- Warren Buffett and Cathie Wood are polar opposites when it comes to their investment styles.
- A sector the two investors can’t agree on is railroads, with Ark naming the sector among its list of “bad ideas.”
- “I’ll venture a rare prediction: BNSF [Railway] will be a key asset for Berkshire and our country a century from now,” Buffett said in his annual letter to shareholders.
It should be no surprise that Berkshire Hathaway’s Warren Buffett and Ark Invest’s Cathie Wood are polar opposites when it comes to their investment styles.
Buffett has a history of successful value-based investing, judging a company by its current fundamentals and profit margins rather than looking far out into the future for big growth. Meanwhile, Wood has found great success by concentrating her investments in disruptive innovation, companies that are laser-focused on growth at the expense of profits.
This dynamic between the two was on full display last week after Berkshire Hathaway released its annual letter to shareholders, which touted a sector that Wood see’s no future in: railroads.
Buffett called his firm’s ownership of the Burlington North Santa Fe Railway one of its “four giants” that has a promising future ahead despite it being an old-economy business that can trace its roots back to 1848.
“BNSF continues to be the number one artery of American commerce, which makes it an indispensable asset for America as well as for Berkshire. If the many essential products BNSF carries were instead hauled by truck, America’s carbon emissions would soar,” Buffett said in his annual letter.
BNSF Railway, which is the largest railroad in America by revenue, reported record earnings of $6 billion in 2021. And Buffett expects that record to be continually broken for many years into the future.
“I’ll venture a rare prediction: BNSF will be a key asset for Berkshire and our country a century from now,” Buffett said.
But Wood’s Ark Invest sees the railroad business differently. Ark in its Bad Ideas Report called it a “bad idea” that investors should avoid as it is ripe for disruption.
That disruption, according to Wood, will be driven by the adoption of autonomous electric trucks that will “compete cost-effectively with freight rail and will offer better, more convenient service.”
The potential convenience and cost effectiveness of autonomous electric driving trucks should help reverse the market share gains and pricing power railroad companies have gained from truckers since the early 2000s, according to the report, leading to the potential value destruction of $400 billion in fixed assets.
“The combination of electric and autonomous technology will increase productivity and lower the costs of trucking dramatically,” the report said. Wood expects autonomous semi-trucks to reduce the cost of trucking by 75% to 3 cents per ton-mile, “undercutting rail prices with the help of lower electricity and maintenance.”
Combined with the potential for autonomous vehicles to take different form factors over time like drones and rolling sidewalk robots, “we believe freight rail companies will have trouble competing with antiquated technology tied to dedicated infrastructure assets,” the report said.
“ARK wonders which, if any, freight rail operators will survive.”
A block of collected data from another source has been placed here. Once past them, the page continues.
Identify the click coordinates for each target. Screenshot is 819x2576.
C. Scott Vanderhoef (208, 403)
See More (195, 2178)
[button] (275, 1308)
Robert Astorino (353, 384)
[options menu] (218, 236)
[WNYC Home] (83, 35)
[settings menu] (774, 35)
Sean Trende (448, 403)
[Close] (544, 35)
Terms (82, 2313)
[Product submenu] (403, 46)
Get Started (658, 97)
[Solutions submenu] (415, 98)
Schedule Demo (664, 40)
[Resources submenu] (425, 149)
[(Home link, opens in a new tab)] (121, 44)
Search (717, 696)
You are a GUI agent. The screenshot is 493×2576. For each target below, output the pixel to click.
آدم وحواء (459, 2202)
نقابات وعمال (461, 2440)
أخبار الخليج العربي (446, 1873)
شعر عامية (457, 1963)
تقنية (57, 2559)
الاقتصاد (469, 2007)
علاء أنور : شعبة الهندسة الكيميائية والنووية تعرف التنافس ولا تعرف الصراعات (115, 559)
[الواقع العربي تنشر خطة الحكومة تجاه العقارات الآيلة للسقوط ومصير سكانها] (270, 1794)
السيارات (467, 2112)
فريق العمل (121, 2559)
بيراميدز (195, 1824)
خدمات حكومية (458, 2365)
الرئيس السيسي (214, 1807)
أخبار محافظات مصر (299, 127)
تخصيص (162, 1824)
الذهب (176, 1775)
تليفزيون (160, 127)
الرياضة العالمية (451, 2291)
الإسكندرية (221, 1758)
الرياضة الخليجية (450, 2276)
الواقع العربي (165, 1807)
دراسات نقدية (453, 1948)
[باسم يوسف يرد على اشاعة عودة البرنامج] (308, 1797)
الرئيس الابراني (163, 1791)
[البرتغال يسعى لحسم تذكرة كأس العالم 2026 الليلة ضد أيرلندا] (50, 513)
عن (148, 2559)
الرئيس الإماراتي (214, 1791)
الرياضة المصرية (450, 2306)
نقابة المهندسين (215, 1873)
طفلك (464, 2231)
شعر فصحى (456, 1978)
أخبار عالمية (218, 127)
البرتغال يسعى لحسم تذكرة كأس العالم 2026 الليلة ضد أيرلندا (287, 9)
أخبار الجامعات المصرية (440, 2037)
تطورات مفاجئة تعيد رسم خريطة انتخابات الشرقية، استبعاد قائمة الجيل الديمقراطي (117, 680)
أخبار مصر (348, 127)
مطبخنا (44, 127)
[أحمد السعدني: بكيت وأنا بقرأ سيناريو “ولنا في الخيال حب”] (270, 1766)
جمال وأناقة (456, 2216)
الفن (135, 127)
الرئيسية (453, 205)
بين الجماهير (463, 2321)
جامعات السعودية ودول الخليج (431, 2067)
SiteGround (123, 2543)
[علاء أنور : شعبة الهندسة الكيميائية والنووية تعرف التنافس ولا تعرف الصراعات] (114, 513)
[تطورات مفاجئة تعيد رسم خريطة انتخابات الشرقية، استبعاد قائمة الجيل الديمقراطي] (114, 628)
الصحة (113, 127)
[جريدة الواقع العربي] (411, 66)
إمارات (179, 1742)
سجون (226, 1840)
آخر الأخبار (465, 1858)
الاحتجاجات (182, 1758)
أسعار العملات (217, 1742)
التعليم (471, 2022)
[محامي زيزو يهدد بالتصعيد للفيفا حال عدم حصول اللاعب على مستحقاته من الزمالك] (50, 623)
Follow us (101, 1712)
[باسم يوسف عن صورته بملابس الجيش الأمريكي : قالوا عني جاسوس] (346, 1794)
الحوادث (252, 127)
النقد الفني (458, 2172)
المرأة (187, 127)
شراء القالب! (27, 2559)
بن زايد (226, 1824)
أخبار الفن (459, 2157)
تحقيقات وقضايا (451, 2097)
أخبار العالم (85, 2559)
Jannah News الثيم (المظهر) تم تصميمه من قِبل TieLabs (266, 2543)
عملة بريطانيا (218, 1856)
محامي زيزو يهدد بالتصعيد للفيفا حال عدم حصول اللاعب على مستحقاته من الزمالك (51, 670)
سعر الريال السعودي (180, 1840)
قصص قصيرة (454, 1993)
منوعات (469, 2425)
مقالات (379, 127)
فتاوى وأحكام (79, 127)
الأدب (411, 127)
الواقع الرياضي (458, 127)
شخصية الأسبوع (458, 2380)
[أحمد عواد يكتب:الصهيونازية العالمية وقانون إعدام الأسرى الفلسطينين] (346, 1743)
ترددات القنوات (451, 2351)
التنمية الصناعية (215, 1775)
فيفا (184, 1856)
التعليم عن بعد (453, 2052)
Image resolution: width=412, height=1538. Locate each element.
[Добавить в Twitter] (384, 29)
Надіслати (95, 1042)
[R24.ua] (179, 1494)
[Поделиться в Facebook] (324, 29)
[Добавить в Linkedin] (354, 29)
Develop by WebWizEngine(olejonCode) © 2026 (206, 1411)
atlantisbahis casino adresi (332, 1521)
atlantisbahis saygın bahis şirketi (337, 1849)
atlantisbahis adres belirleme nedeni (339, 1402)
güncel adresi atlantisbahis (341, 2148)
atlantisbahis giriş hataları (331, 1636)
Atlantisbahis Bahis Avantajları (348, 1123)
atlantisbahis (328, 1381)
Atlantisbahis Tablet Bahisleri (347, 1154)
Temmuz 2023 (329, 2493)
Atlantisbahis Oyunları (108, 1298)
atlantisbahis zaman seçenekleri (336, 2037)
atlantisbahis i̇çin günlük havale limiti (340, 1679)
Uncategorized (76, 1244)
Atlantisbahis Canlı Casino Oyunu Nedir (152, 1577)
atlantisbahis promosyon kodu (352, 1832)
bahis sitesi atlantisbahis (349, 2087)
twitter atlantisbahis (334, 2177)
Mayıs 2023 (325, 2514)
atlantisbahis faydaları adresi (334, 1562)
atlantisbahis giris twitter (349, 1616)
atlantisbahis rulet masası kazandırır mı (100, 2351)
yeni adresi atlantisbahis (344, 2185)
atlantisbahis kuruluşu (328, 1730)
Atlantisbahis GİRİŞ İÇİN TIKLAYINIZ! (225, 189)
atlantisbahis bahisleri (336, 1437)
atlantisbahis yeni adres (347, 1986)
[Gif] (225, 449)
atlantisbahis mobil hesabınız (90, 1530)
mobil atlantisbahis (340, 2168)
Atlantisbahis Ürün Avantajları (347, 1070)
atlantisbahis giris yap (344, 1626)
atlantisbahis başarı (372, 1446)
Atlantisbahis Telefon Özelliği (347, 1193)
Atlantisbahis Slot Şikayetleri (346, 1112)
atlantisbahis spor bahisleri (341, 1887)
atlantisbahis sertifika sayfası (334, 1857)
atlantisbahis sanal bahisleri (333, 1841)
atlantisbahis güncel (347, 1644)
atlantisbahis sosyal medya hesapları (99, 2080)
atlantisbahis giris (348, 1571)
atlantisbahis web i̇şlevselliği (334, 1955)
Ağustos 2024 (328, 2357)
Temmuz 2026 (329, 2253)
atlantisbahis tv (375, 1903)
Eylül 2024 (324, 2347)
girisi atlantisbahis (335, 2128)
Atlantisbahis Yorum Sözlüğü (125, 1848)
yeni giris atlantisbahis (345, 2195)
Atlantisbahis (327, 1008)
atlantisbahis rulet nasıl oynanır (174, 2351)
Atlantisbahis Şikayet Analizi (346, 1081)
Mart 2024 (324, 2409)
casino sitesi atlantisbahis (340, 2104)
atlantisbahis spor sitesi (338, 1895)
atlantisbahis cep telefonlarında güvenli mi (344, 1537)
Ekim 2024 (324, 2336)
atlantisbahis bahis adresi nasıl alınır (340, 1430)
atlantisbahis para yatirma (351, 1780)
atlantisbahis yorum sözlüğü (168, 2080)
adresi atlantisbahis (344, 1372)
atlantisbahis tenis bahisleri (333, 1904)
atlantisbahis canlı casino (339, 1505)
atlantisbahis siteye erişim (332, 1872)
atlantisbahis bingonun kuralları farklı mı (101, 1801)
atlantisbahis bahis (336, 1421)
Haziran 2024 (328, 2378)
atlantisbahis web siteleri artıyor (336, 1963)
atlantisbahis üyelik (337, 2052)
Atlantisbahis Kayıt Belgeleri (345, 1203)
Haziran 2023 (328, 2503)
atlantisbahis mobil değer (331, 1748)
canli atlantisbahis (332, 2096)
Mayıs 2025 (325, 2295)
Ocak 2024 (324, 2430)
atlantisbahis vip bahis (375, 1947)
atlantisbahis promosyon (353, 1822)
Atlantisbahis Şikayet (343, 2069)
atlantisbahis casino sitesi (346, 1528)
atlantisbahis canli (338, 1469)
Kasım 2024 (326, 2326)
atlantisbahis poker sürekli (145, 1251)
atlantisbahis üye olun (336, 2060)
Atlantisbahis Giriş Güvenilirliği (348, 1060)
Wood expects the transition from rail to autonomous trucks to happen within the next four to nine years, according to the report.
But that timeline may not pan out, given that Tesla’s electric semi-truck, which was revealed in 2017 with a scheduled 2020 rollout, has since been delayed until 2023 at the earliest.
For now, investors seem to be siding with Buffett over Wood based on Berkshire Hathaway’s performance relative to Ark’s flagship fund over the past few years.